Back by overwhelming demand, FootballScoop will once again examine the assistant coaching hires that will have the biggest impact on the college football season and the coaching job market in the 2020 season and beyond.
Who: Sean Gleeson, Rutgers
Title: Offensive coordinator/quarterbacks coach
Previous stop: Oklahoma State offensive coordinator/quarterbacks coach (2019)
Why he’s important: After a one-year detour to Stillwater, Okla., Sean Gleeson is back in his native New Jersey. A Glen Ridge, N.J., native, Gleeson began his coaching career in 2007 as an assistant at Delbarton School, a college prep school in Morristown, then became the offensive coordinator at Division III Farleigh Dickinson-Florham. That was enough to land Gleeson the running backs job at Princeton in 2013, and in 2017 he became the Tigers’ offensive coordinator and quarterbacks coach.

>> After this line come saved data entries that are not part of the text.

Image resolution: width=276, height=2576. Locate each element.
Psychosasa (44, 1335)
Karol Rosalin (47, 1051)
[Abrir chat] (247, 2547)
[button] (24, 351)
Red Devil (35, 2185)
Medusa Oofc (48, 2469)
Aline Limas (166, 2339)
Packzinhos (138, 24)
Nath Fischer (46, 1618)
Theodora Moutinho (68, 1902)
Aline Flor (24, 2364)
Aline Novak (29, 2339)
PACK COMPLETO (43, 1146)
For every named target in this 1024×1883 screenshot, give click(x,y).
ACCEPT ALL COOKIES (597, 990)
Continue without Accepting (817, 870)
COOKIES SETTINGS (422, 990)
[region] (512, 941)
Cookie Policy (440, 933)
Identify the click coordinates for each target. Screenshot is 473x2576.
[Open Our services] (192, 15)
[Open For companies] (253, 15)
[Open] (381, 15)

Already one of college football’s most creative and potent attacks, Gleeson took it to another level in his two seasons calling plays, peaking with a 2018 season that saw Princeton post its first undefeated season in more than 60 years. That 2018 team led FCS in scoring (47 points per game) and ranked second in total offense (536.8 yards per game).

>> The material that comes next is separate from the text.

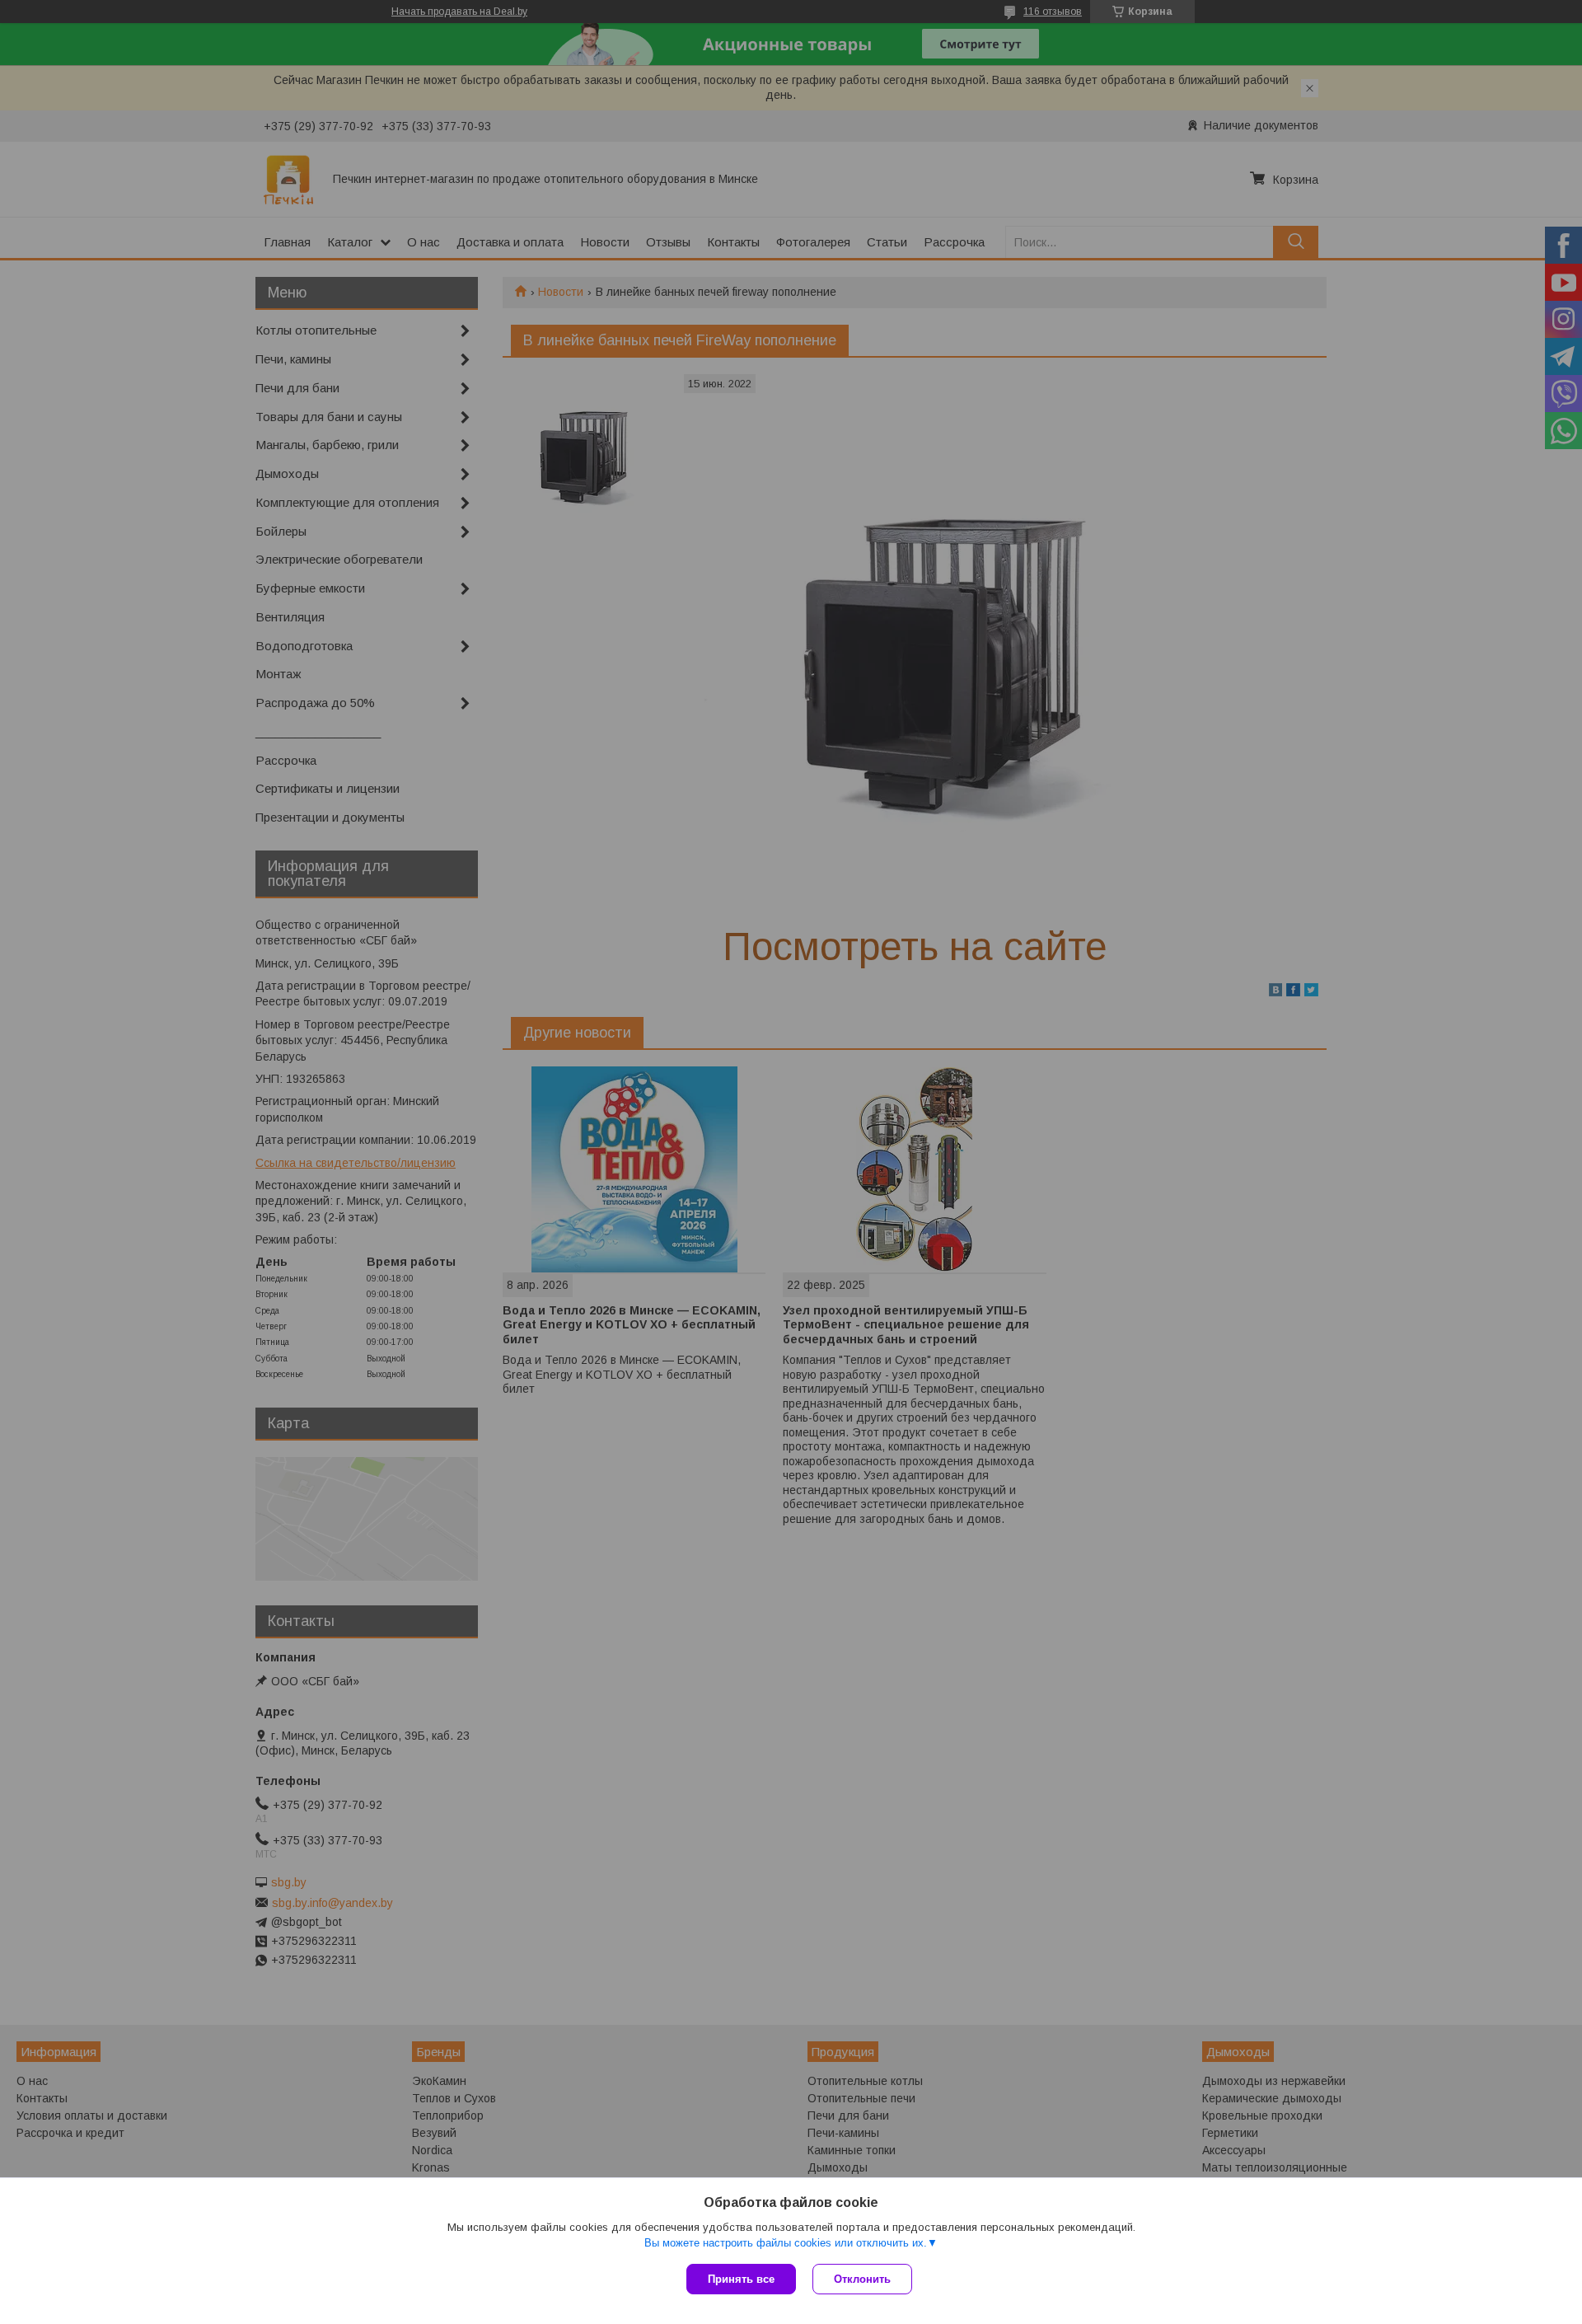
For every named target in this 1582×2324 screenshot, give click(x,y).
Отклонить (862, 2279)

If all of this sounds familiar, it should. Gleeson appeared on this list a year ago, back when he left Princeton for Oklahoma State.
Oklahoma State’s scoring average dropped six points a game in Gleeson’s one season, but much of that can be attributed to moving from fifth-year senior Taylor Cornelius at quarterback to a redshirt freshman in Spencer Sanders and, when he went down with injury, graduate transfer Dru Brown. Still, with uncertainty at quarterback, Gleeson leaned on running back Chuba Hubbard to the tune of 2,094 yards and 21 touchdowns — the most in the country. (As a point of reference, Hubbard rushed for 740 yards in 2018.)

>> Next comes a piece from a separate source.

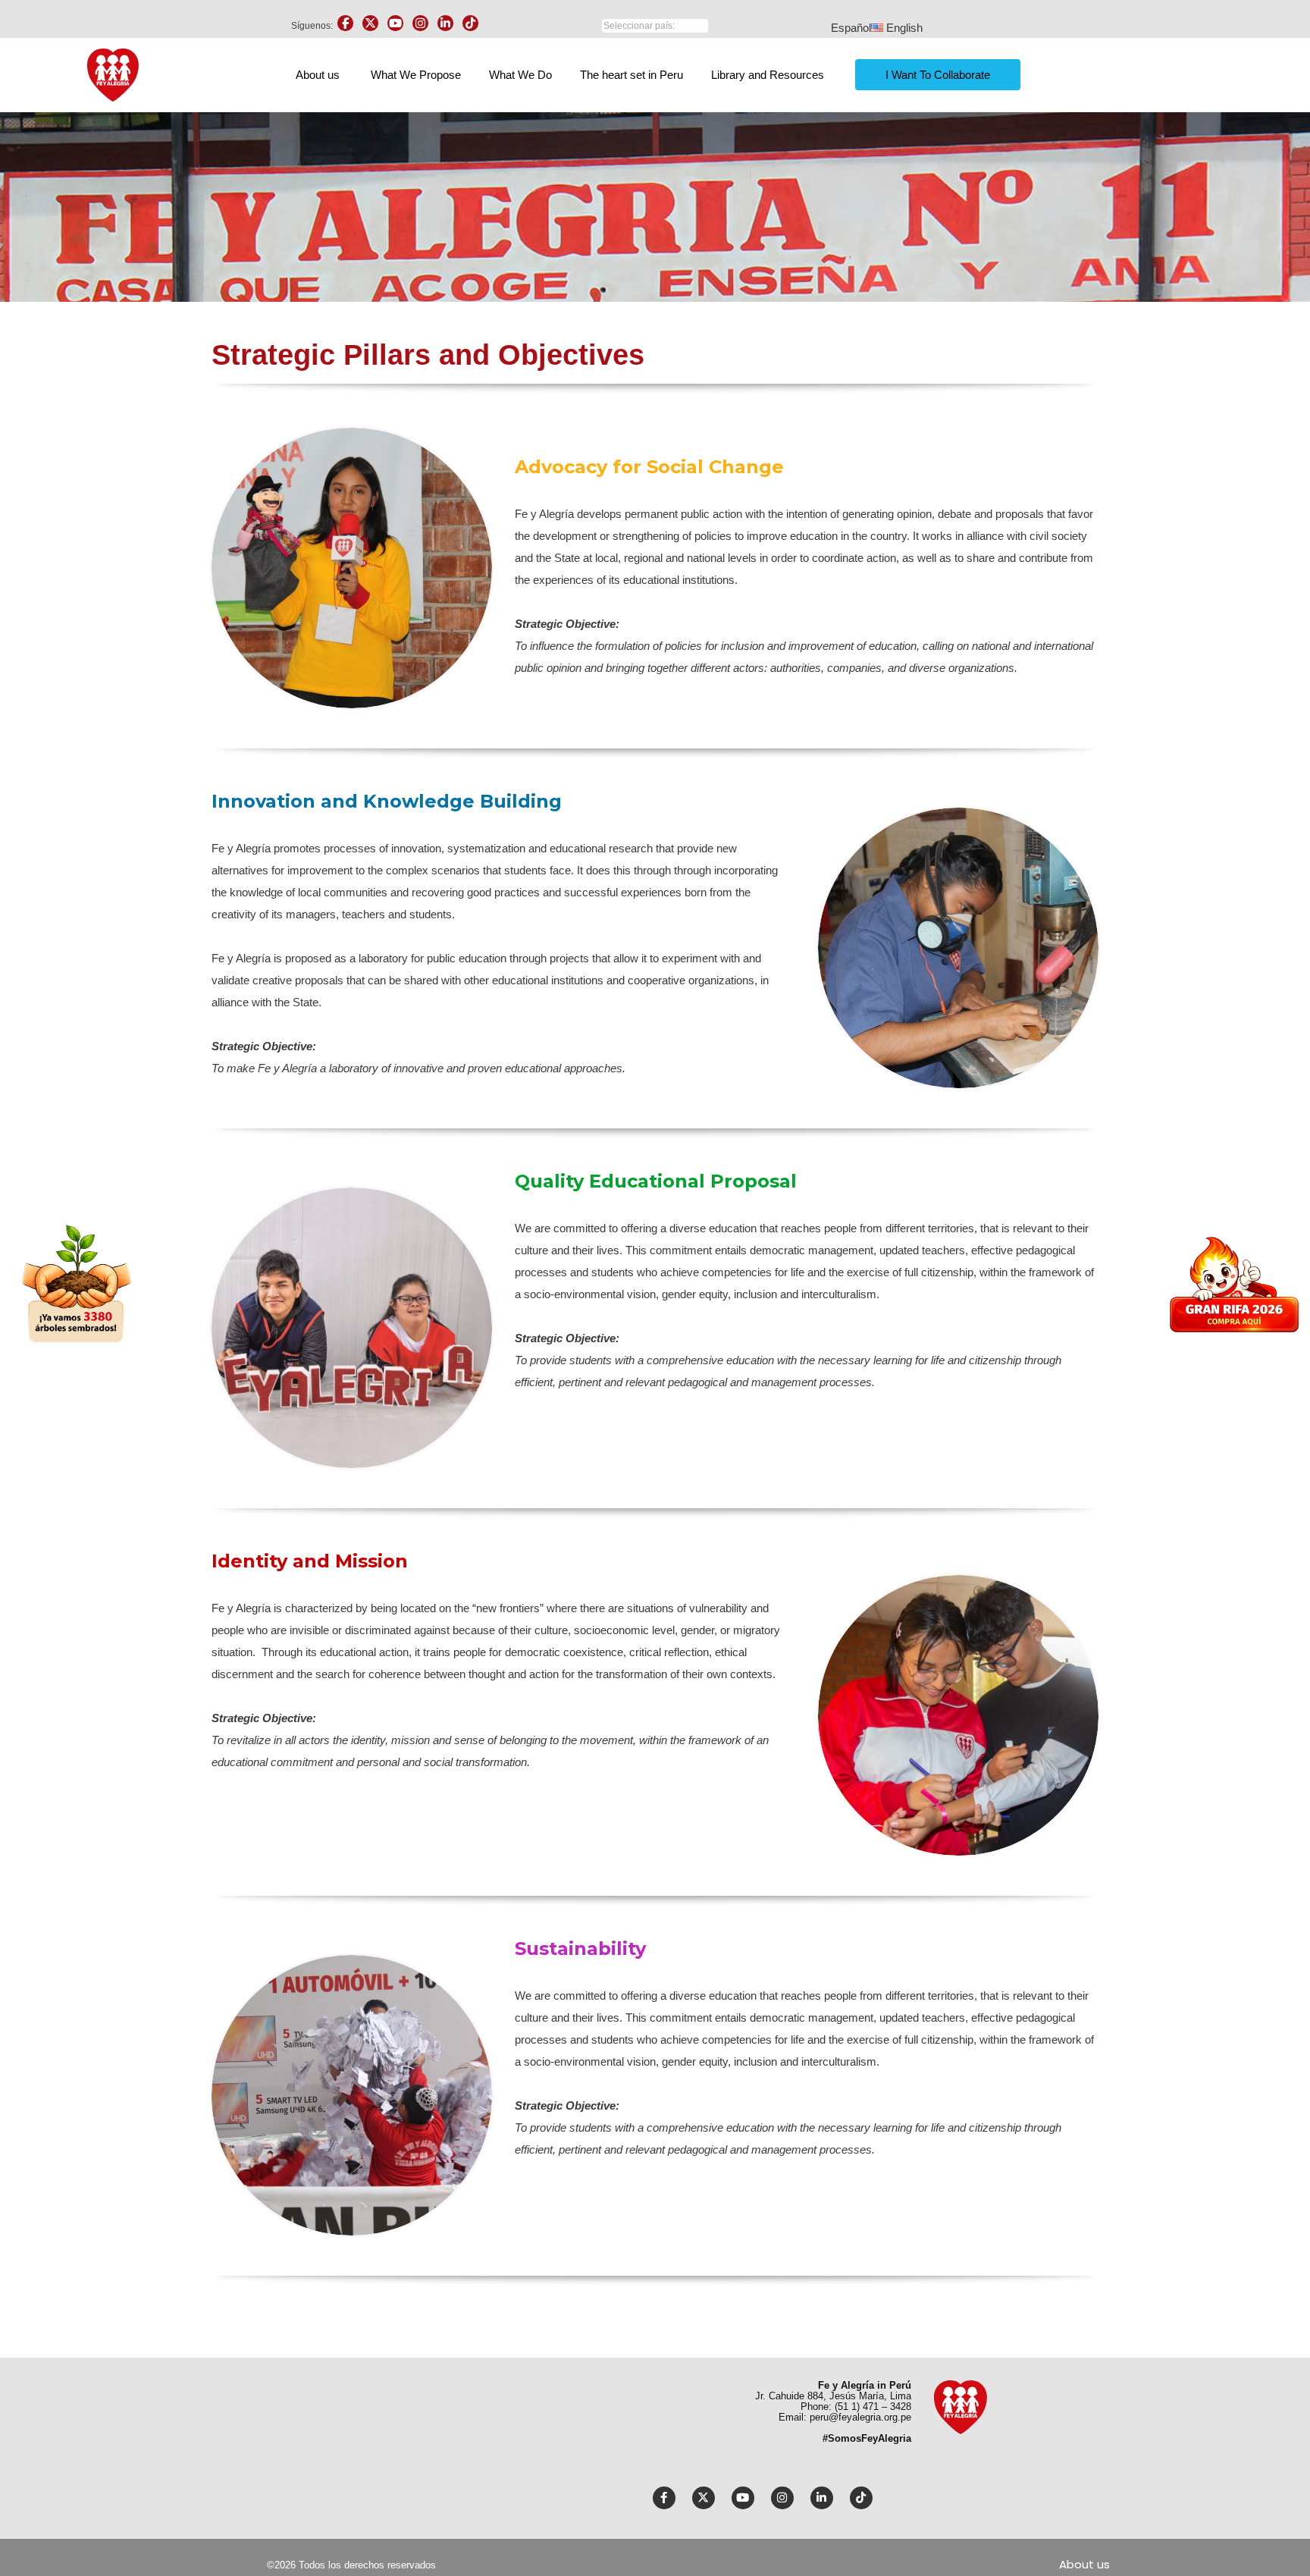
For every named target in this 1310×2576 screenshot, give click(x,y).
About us (318, 74)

Rather than return to run a loaded Cowboy offense, Gleeson took a generous offer from Greg Schiano to become, it’s fair to say, the most important assistant coach in the history of Rutgers football.
Considering the resources Rutgers is pouring into the Schiano 2.0 Era, this has to work. Otherwise, Rutgers may just write off football — or, at least the attempt to be competitive in football — forever.
So, with that said, it’s worth taking stock in what Gleeson inherits…
… or perhaps not. Rutgers finished 14th in the Big Ten in total offense, scoring and first downs, and 13th in passing, passing efficiency, yards per play, yards per carry and yards per attempt.
On the plus side, there’s nowhere to go but up. Schiano went to work mining transfer market since immediately after his hiring, landing nine transfers since Schiano’s hiring (five of them from Power 5 schools), including quarterback Noah Vedral.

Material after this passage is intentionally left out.